Departing from Wittgenstein, I’ll ask if a public language is possible at scale: a thing that makes some use of all the various brains connected to it, even if mostly for sarcasm and art, but preserves common meaning by suppressing outliers. (Not to imply that outliers are always wrong; ‘when to preserve dissent’ is part of the question).

I saw a one-liner from someone in the superintelligence crowd saying that the internet is not a group mind exactly, but has done a good job of ‘democratizing IQ 160 answers’. Black hole researcher Stephen Hawking thinks people who care about IQ are losers. Maybe say instead ‘democratizing expert advice’, stack overflow at its best.

But stack overflow isn’t always at its best. As a recent learner of xcode and haskell, I’ve seen my share of gibberish, unclear instructions, and stale or wrong answers.

I have a sense from the ‘very online’ crowd that the bazaar failed in 2020. Someone had a one liner that experts forgot or doubted in march information that you could learn by searching pubmed in january. Grifters, the overconfident, and the sky-is-falling crowd got too loud and experts were too cautious, or too busy, to jump in. Public language failed us.

A too-effective system for aligning belief is dangerous too; there’s too fine a line between helping us to good beliefs vs measuring and forcing belief.
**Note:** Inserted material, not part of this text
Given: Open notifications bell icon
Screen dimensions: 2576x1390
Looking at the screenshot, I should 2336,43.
Slang has always had an element of intentional private language. Heavier-handed thought policing could lead to a slang arms race as platform technology faces down creative trolls who want to dwell under public bridges but not be widely understood.
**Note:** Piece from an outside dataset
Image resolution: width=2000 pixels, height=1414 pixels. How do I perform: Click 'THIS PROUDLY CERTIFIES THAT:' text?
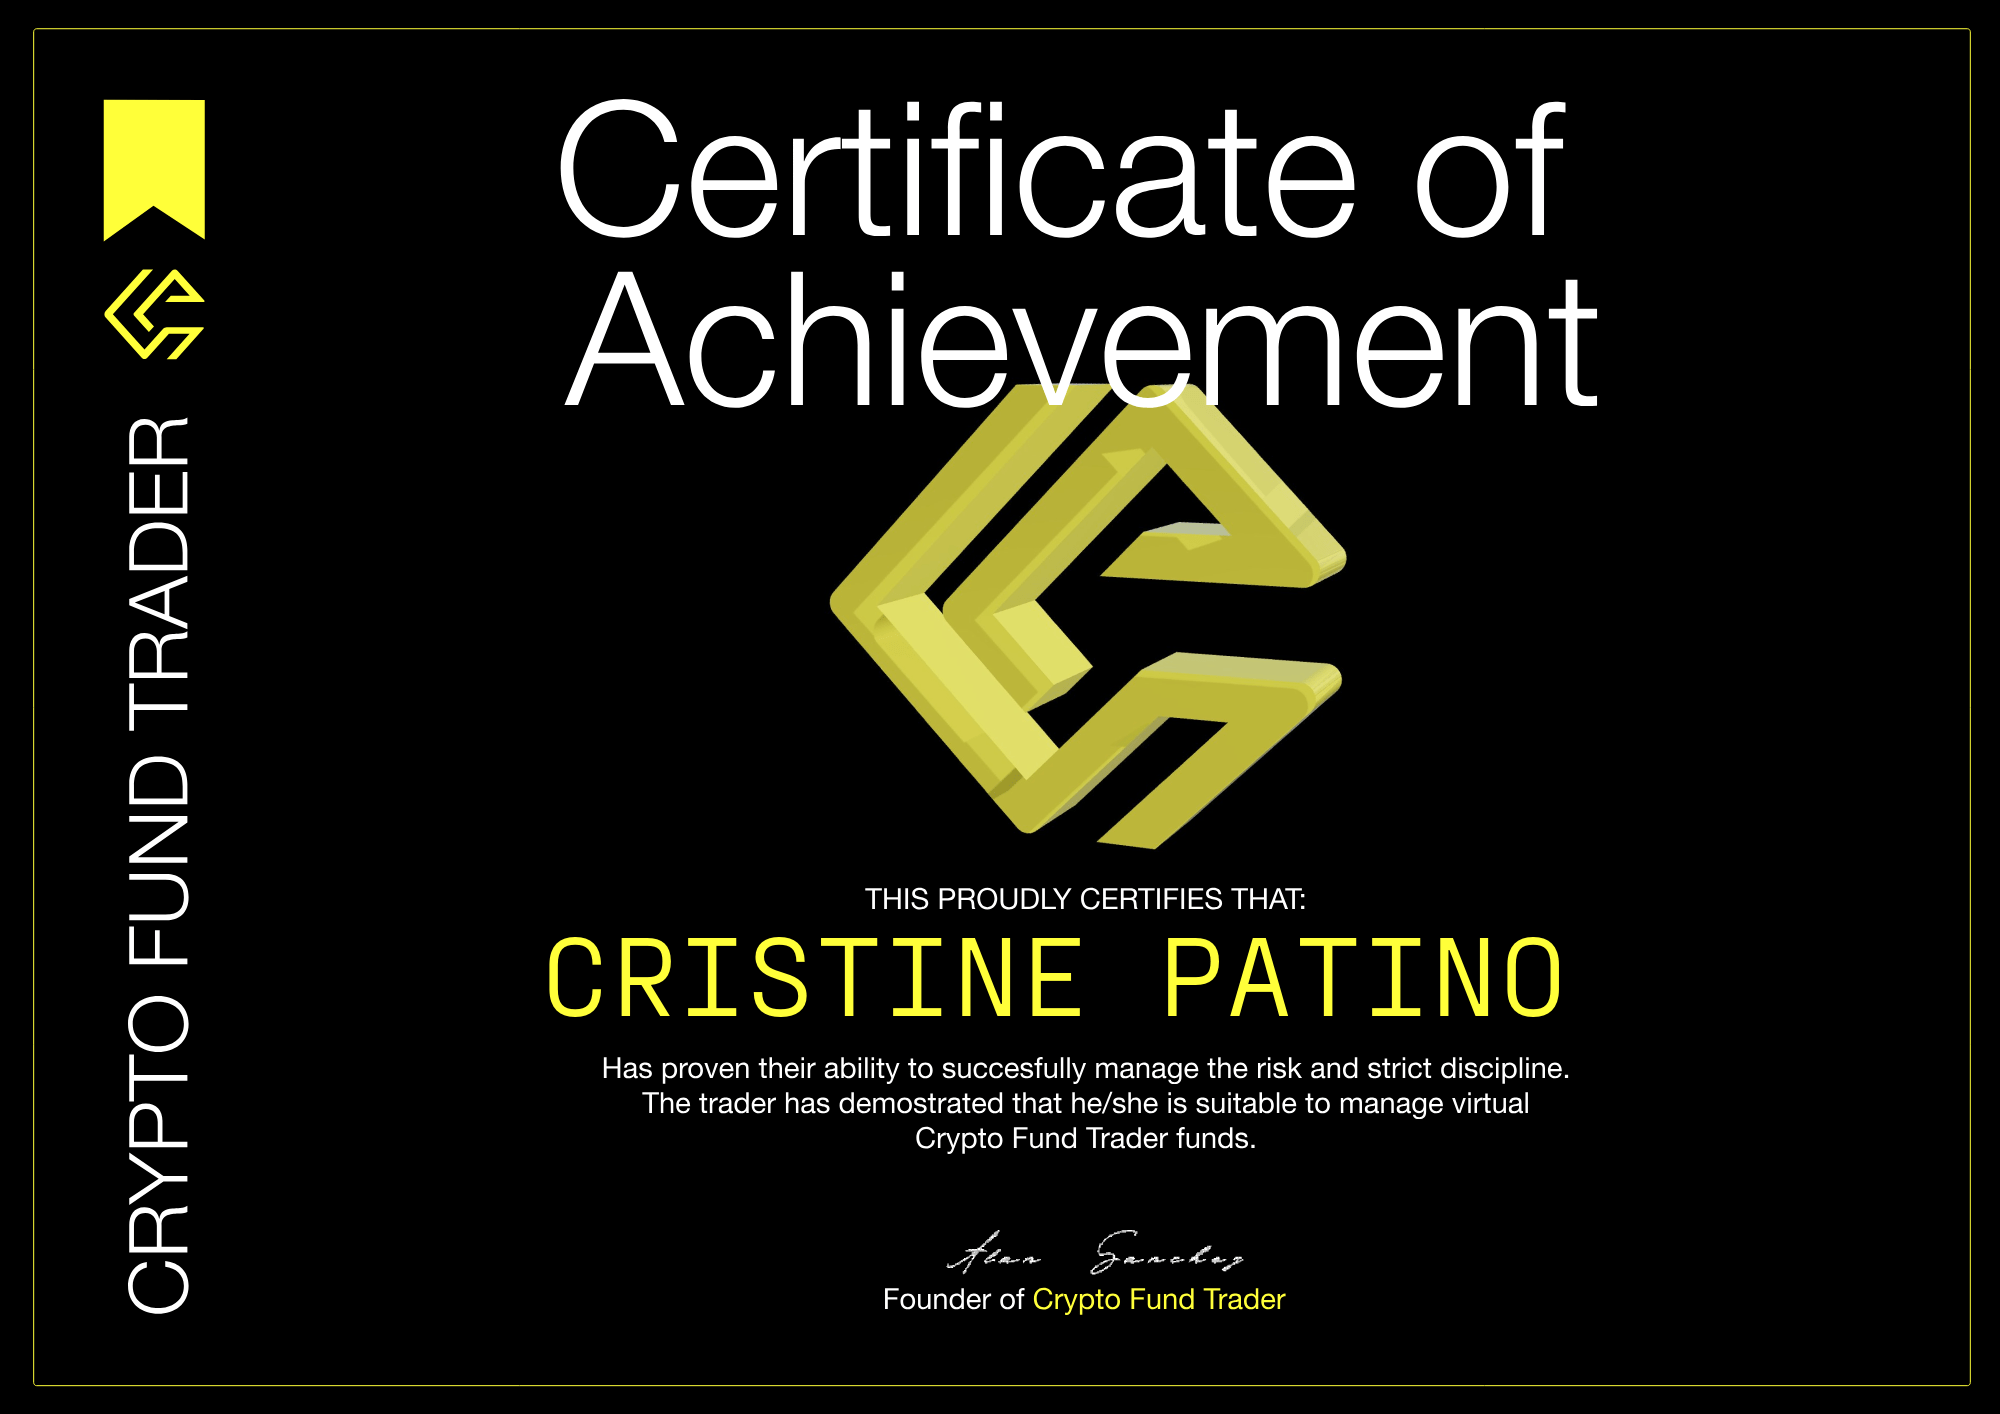[1085, 899]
Who can translate these languages now? I think it’s the filterati, the sacrificial lambs who read everything, who accept all evil into themselves to save the rest of us from war, who wade into garbage.

I’m out of ideas so I’ll close again with TH White:

“If I were to be made a knight,” said the Wart, staring dreamily into the fire, “I should insist on doing my vigil by myself, as Hob does with his hawks, and I should pray to God to let me encounter all the evil in the world in my own person, so that if I conquered there would be none left, and, if I were defeated, I would be the one to suffer for it.”
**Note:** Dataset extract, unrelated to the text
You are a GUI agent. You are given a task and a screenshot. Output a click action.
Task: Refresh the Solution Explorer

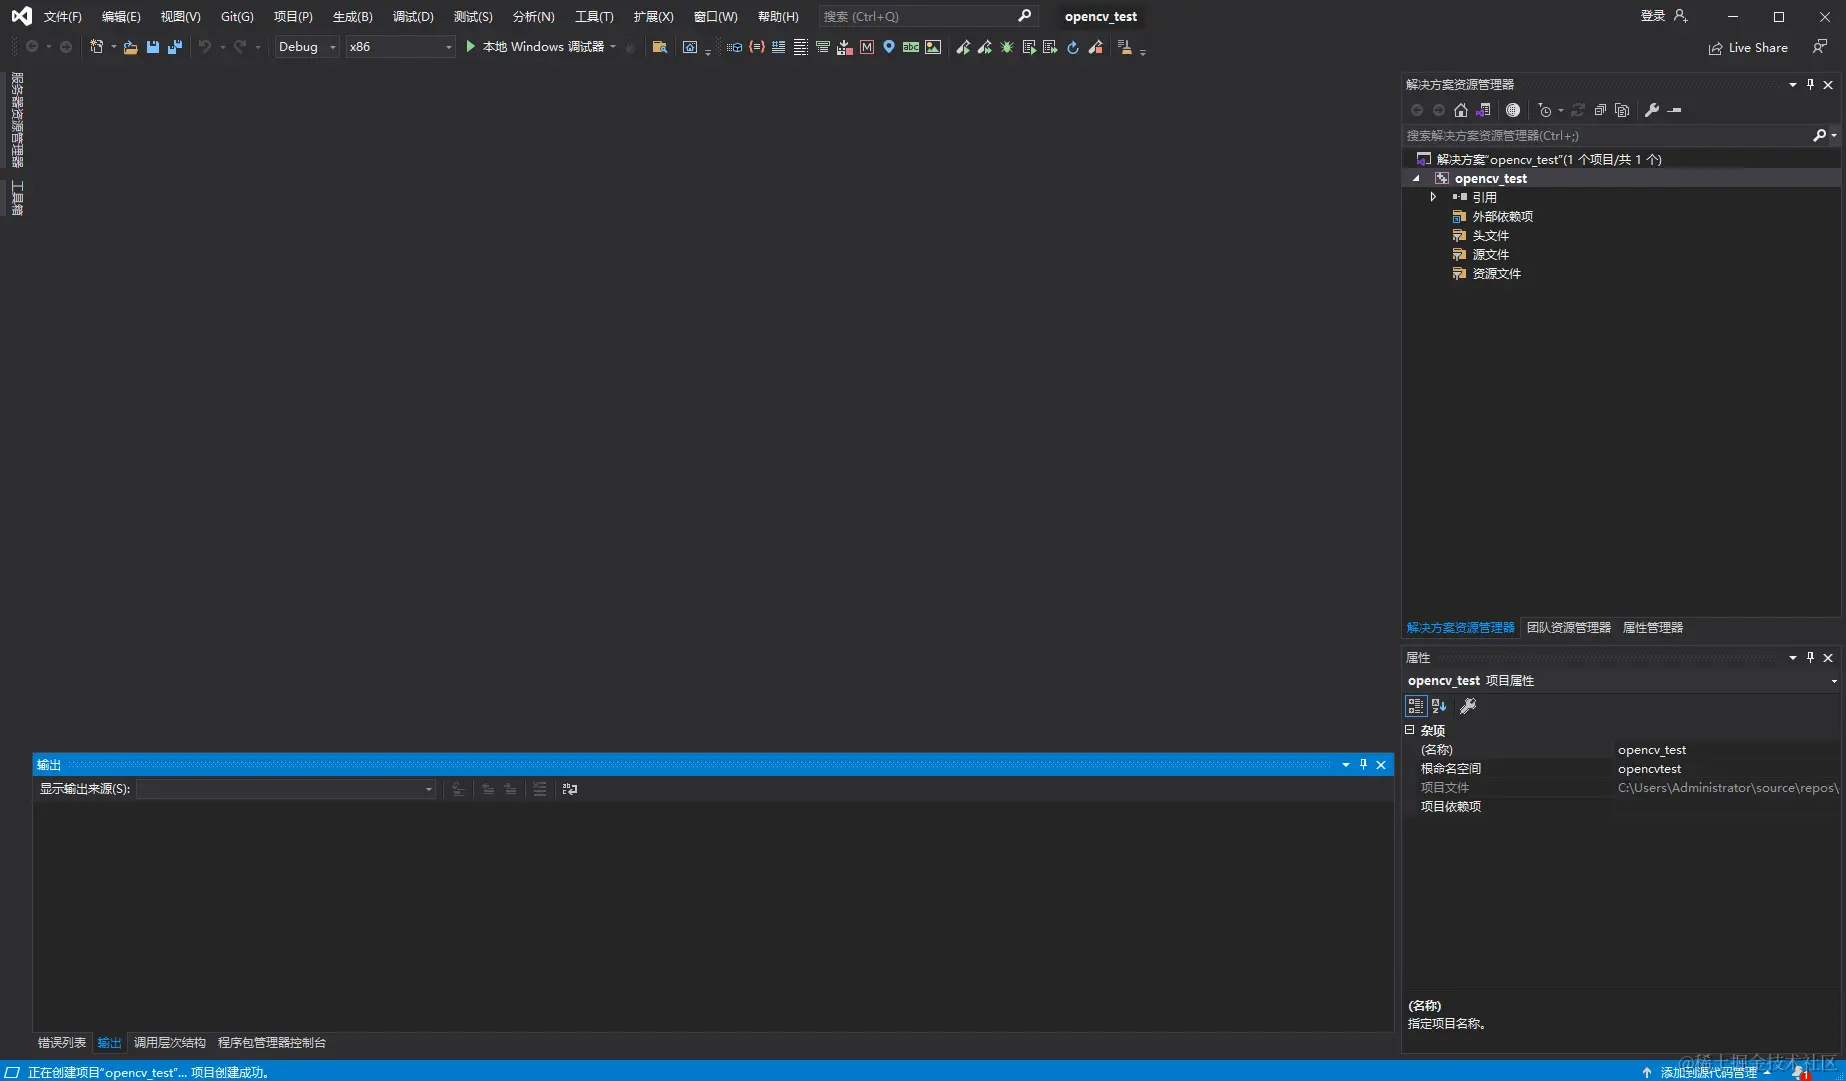click(x=1578, y=110)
“That would be extremely presumptuous of you,” said Merlyn, “and you would be conquered, and you would suffer for it.”

TH White, probably Book 1


There’s a bazonkers first draft of this post steaming up my trash can about social media + dunbar’s number1. I was going to say some stuff about social media disrupting culture in the same way that culture disrupted tribal organization in the dunbar model. It was starting to sound like pop science darling yuval harari.2

Where yuval talks about culture as the non-violent glue of large groups, dunbar talks more narrowly about the role of language in compressing social maintenance3. That made me think of another pop science darling, less current but still in print: Wittgenstein.

Like all philosophers of information pre vacuum tube (except Alonzo Church and Einstein), Wittgenstein hasn’t aged well. Nor did he expect to. This is what he said about himself:

he felt as though he was writing for people who would think in a different way, breathe a different air of life, from that of present-day men.

Surrounded by silicon and ascii, socializing through a wire, we may be those different air-breathers.

  1. I read robin dunbar’s research about facebook. I didn’t find the ideas I wanted about about the neurology of online society, but dunbar interestingly does seek to explain the departure of teens from facebook. He thinks FB is ‘too public’, that forcing them to enlarge their network with friends of friends strains their social capacity. 

  2. Professional historians and anthropologists are not huge fans. I wish people would stop recommending Sapiens to me. If anything start with Joseph Painter. Rashida Jones asked him + Bill Gates in a podcast ‘what is microsoft’. Gates said ‘like apple but better at programming, worse at branding’. harari said msft was invented by shamans. I think that is not a correct take. 

  3. Yes indeed I have a copy of his book. I think this is on p 78.